(Dataset entries)
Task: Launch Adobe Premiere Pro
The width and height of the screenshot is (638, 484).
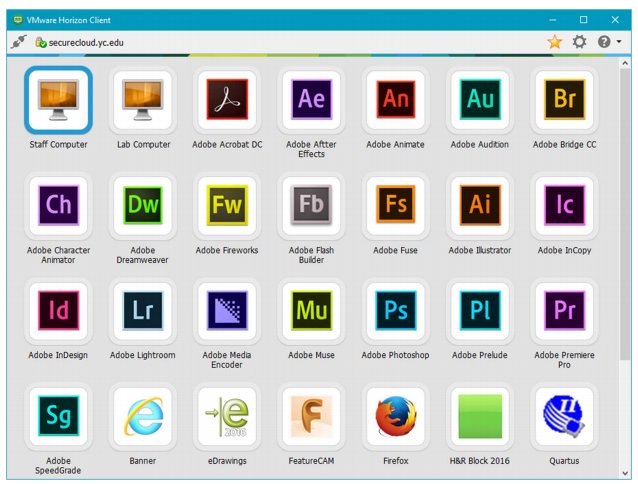Action: tap(565, 311)
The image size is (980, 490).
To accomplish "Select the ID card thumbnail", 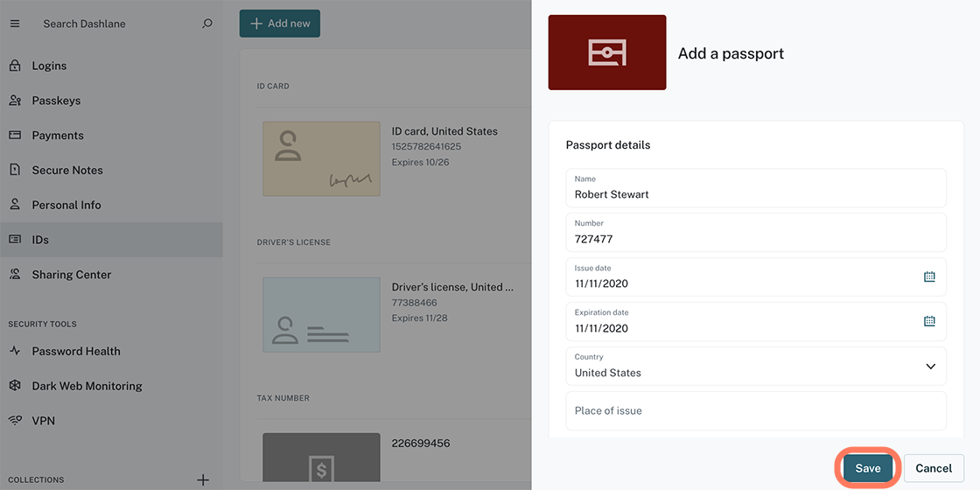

_Exercise_
Write out all the data exactly, minus pictures.

_Output of the task_
Task: Launch Adobe Premiere Pro
The width and height of the screenshot is (638, 484).
Action: tap(565, 311)
The image size is (980, 490).
To accomplish "Select the ID card thumbnail", 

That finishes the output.